Work to do: Echo the rows from the start through the line containing "Image resolution: width=1259", leaving out the pictures.

[Text and item location entries]

* * * *

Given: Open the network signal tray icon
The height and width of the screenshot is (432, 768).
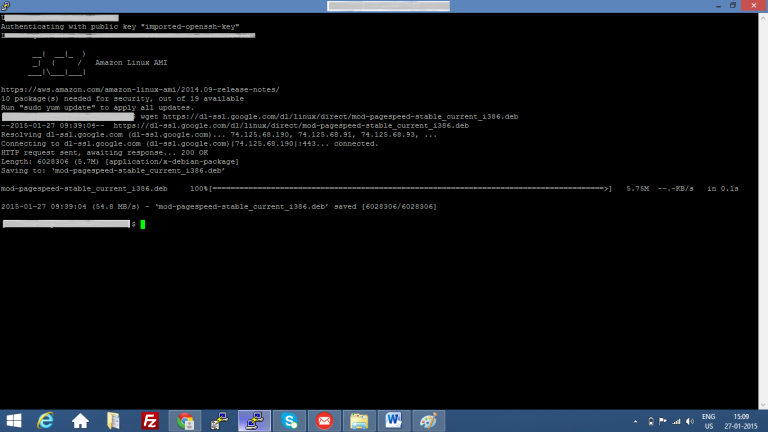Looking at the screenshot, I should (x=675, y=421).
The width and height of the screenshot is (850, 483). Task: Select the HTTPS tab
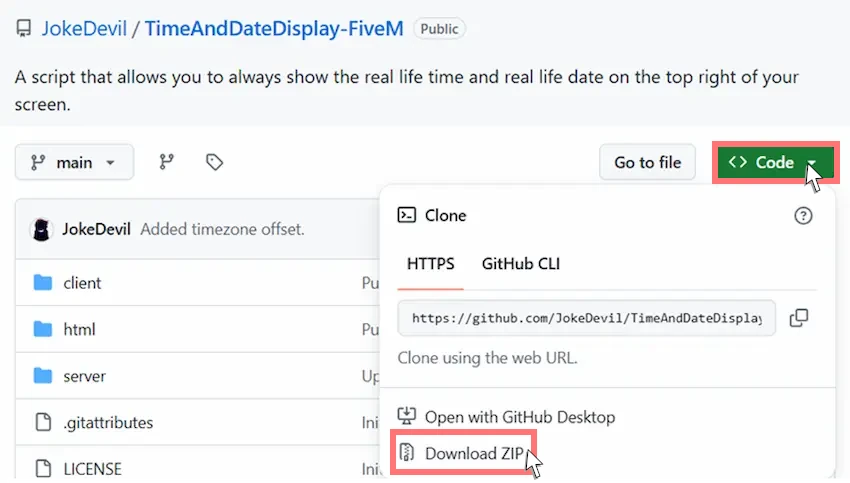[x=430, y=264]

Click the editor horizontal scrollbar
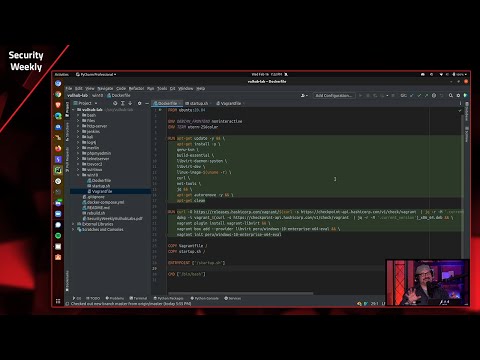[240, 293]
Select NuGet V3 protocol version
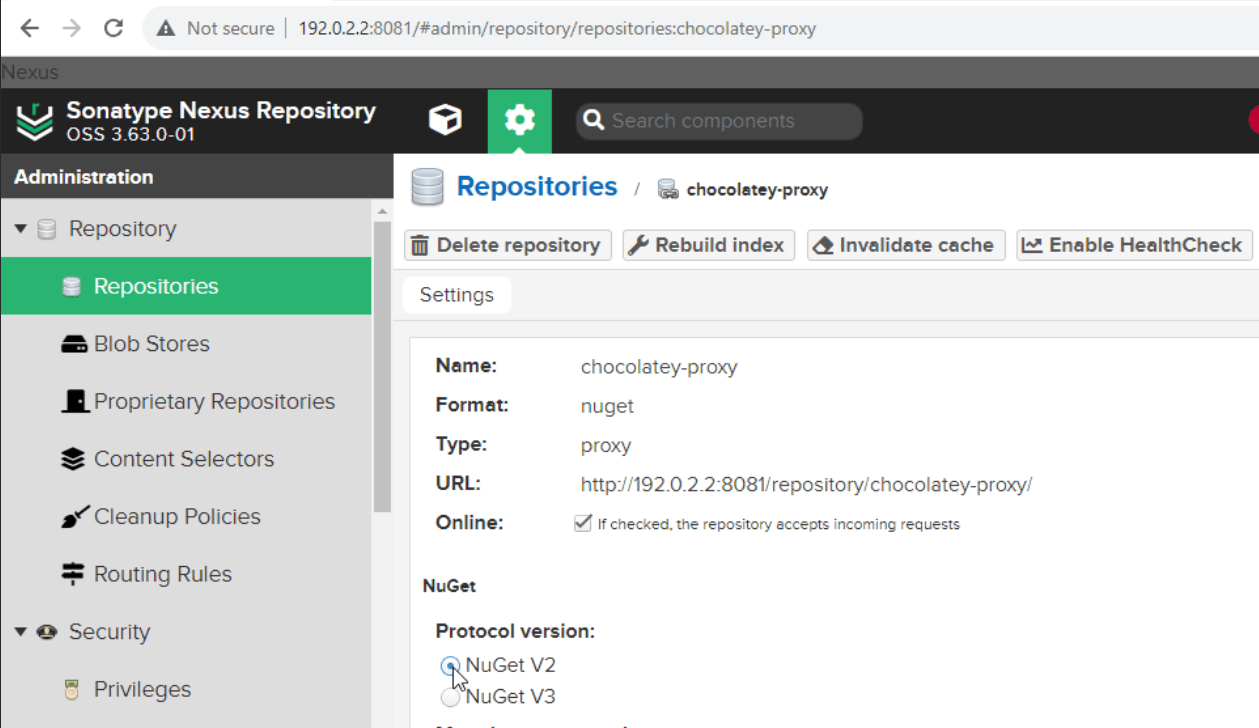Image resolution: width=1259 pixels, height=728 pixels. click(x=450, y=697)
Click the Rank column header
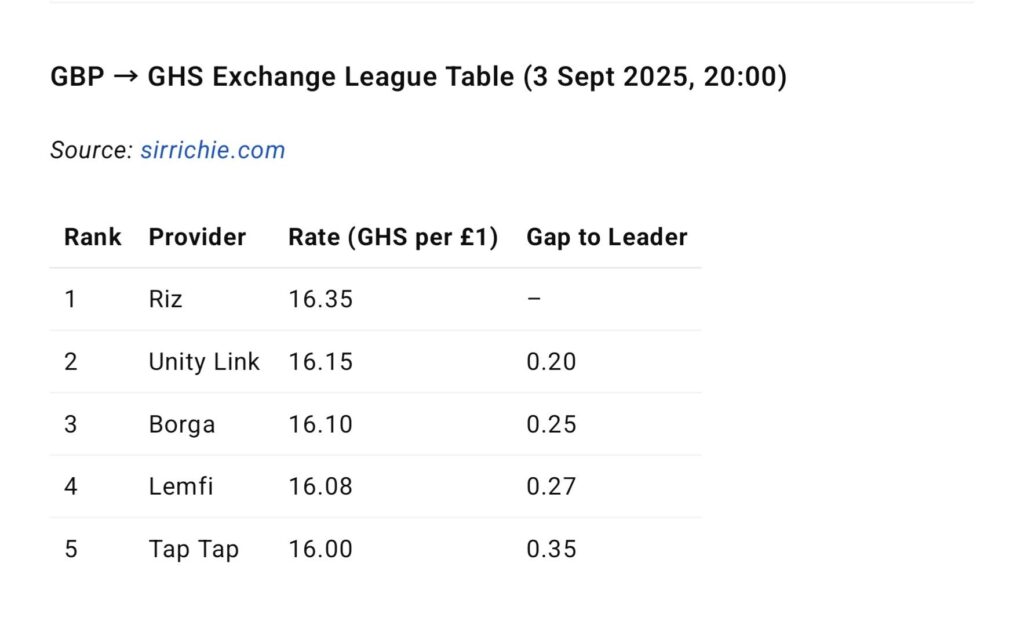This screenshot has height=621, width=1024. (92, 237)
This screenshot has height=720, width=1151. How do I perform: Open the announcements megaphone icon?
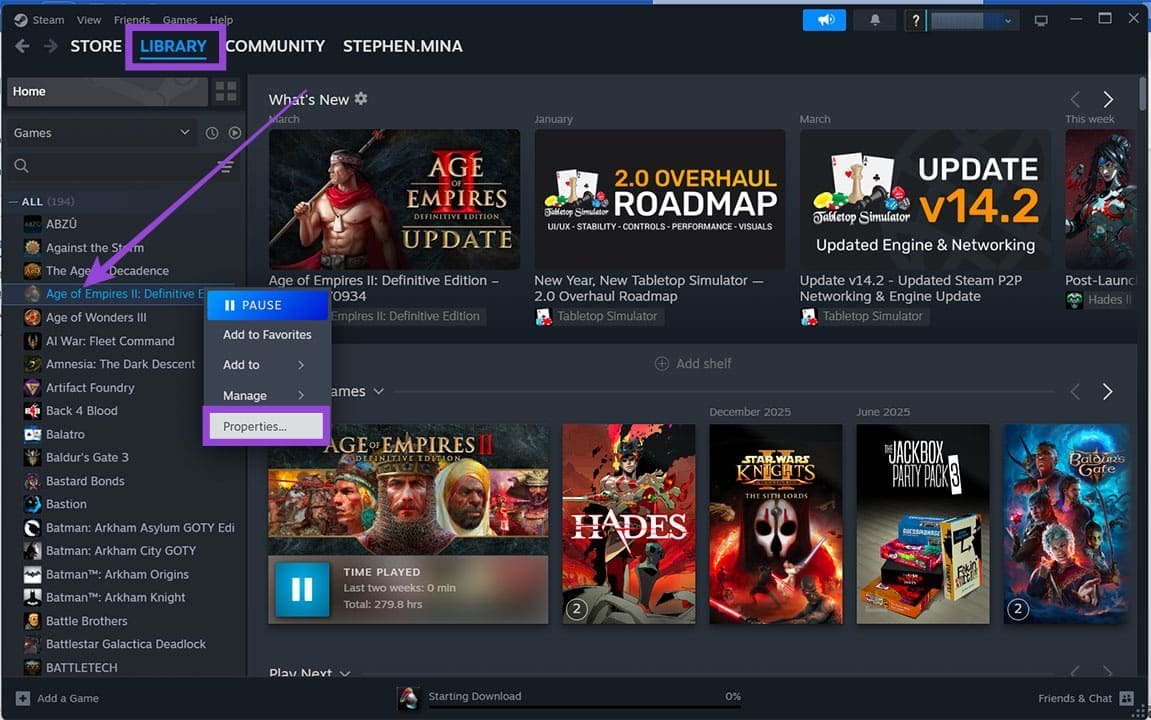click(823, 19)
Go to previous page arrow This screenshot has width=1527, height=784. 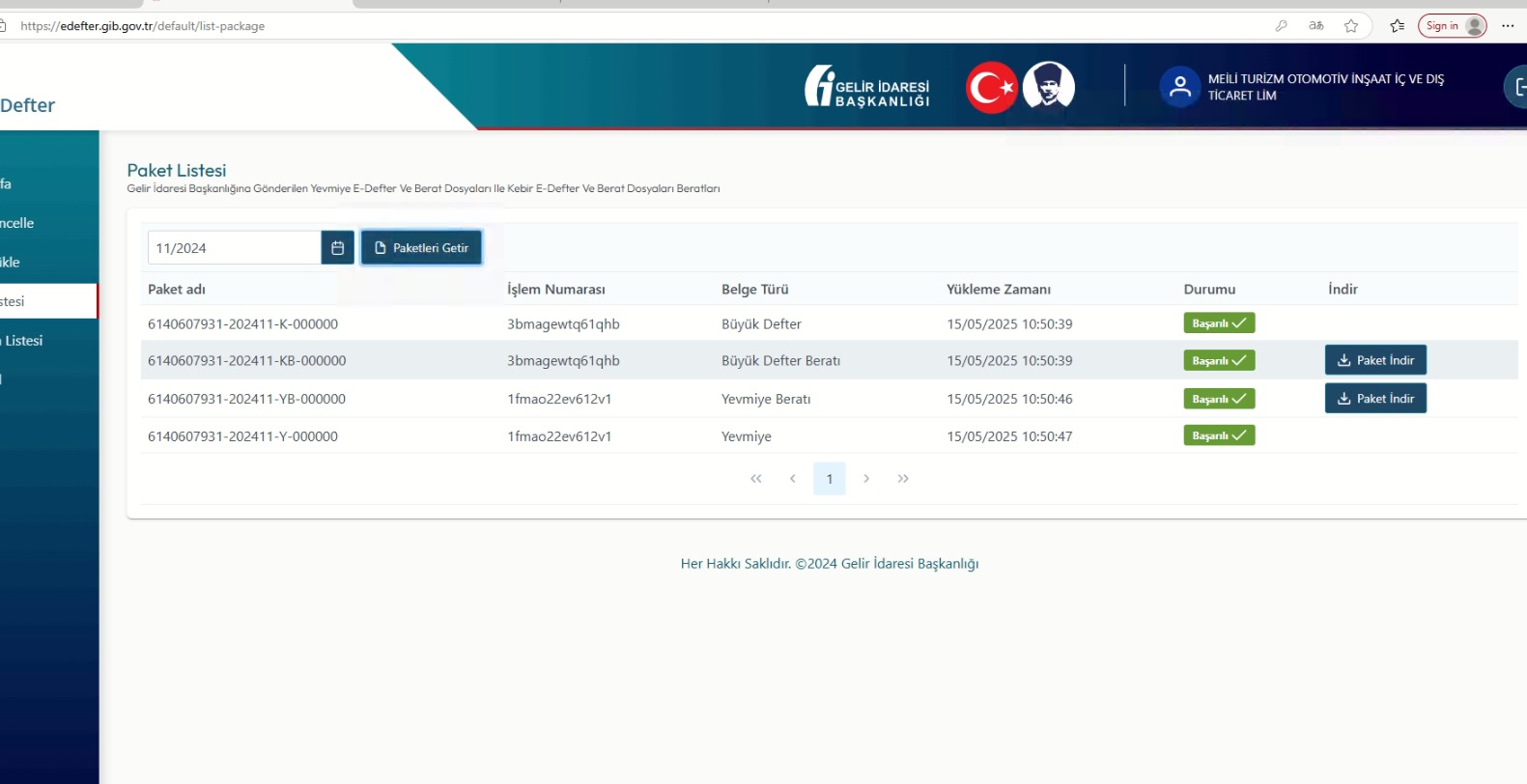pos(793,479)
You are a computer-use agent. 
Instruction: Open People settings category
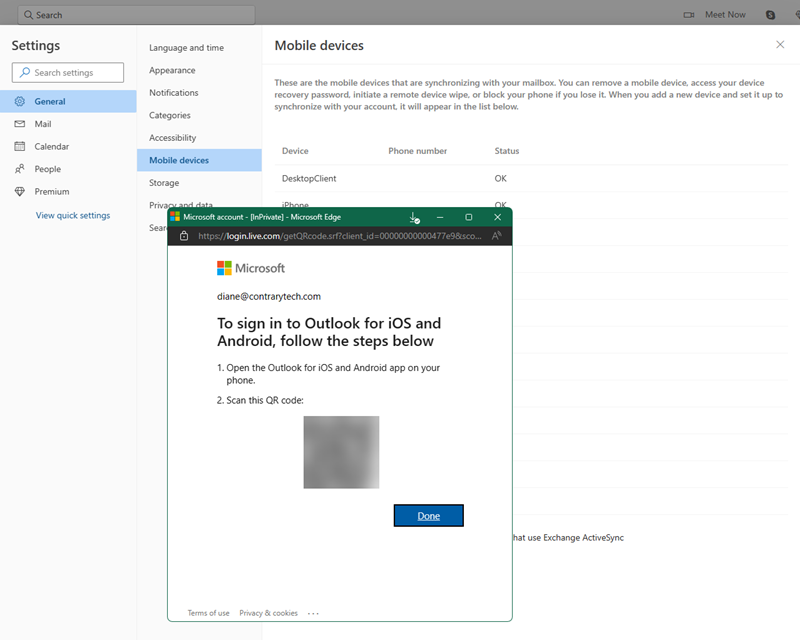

* * * *

Task answer:
Given: Open the network signal tray icon
The height and width of the screenshot is (432, 768).
Looking at the screenshot, I should (x=675, y=421).
The width and height of the screenshot is (850, 483). Task: Select the HTTPS tab
[x=430, y=264]

Click the editor horizontal scrollbar
[240, 293]
Select NuGet V3 protocol version
Image resolution: width=1259 pixels, height=728 pixels. click(x=450, y=697)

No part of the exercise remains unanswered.